Let the number of transactions n , the number of elements k , and the average transaction size - d .
A naive approach (check the pair in all entries) will give you a solution O(k^2 * n * d) , which is not very optimal. But we can improve it to O(k*n*d) , and if we accept a uniform distribution of elements (i.e., each element is repeated on average O(n*d/k) times) - we could improve it to O(d^2 * n + k^2) (which is much better, since most probably d << k ).

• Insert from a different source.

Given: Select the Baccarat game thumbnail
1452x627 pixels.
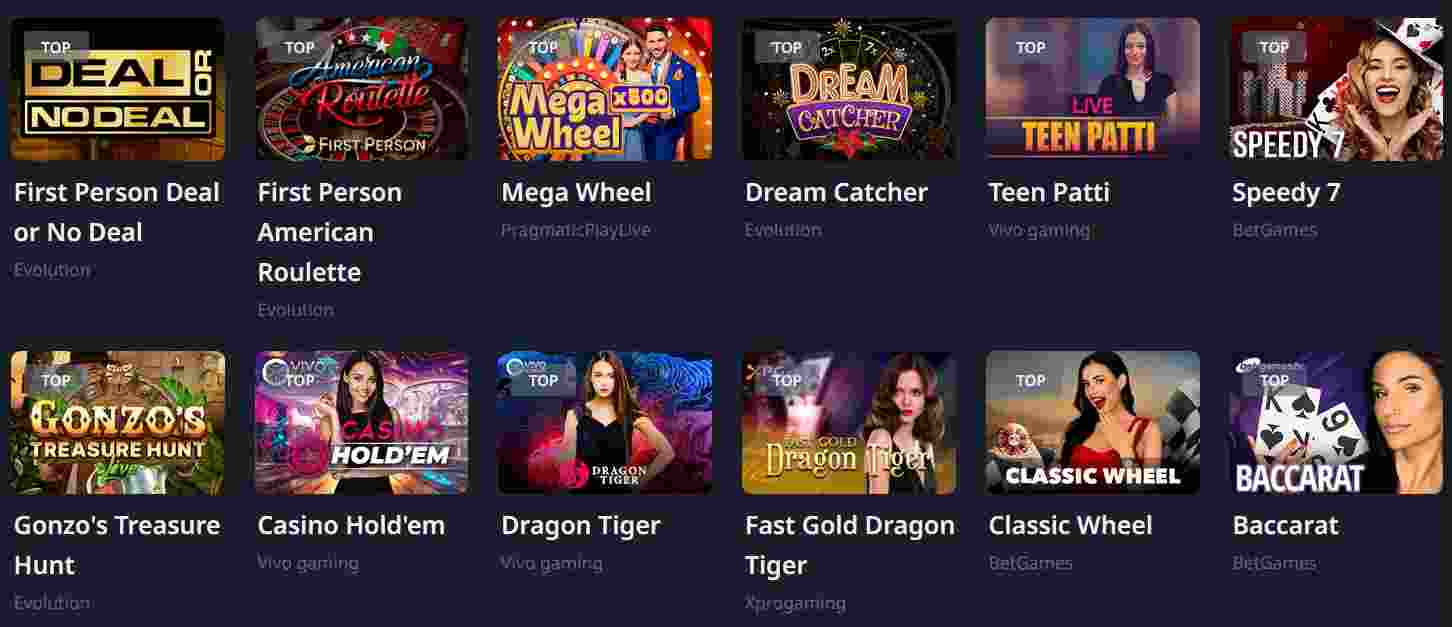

This can be done by constructing the inverted index of your transactions, that is - create a map from the elements for their transactions (creating an index O(nd + k) ).
Example if you have transactions
transaction1 = ('apple','grape') transaction2 = ('apple','banana','mango') transaction3 = ('grape','mango')
The inverted index will be:
'apple' -> [1,2] 'grape' -> [1,3] 'banana' -> [2] 'mango' -> [2,3]
So, understanding what an inverted index is, here are some recommendations to solve:
Difficulty Analysis:
- Building the inverted index
O(nd+k) - Assuming that each element is repeated in
O(nd/k) transactions, each iteration takes O(nd/k * d) time, and there are k iterations in this step, so you get O(nd^2 + k) for this step . - List processing can be done in O (k ^ 2logk), if you want to completely order or just want to print the top elements of X, this can be done in
O(k^2) .
The totality in the solution is O(nd^2 + k^2) for obtaining elements of the upper X, which is much better than the naive approach, assuming d << k .
Also, note that the bottleneck (step 2) can be efficiently parallelized and distributed between threads if necessary.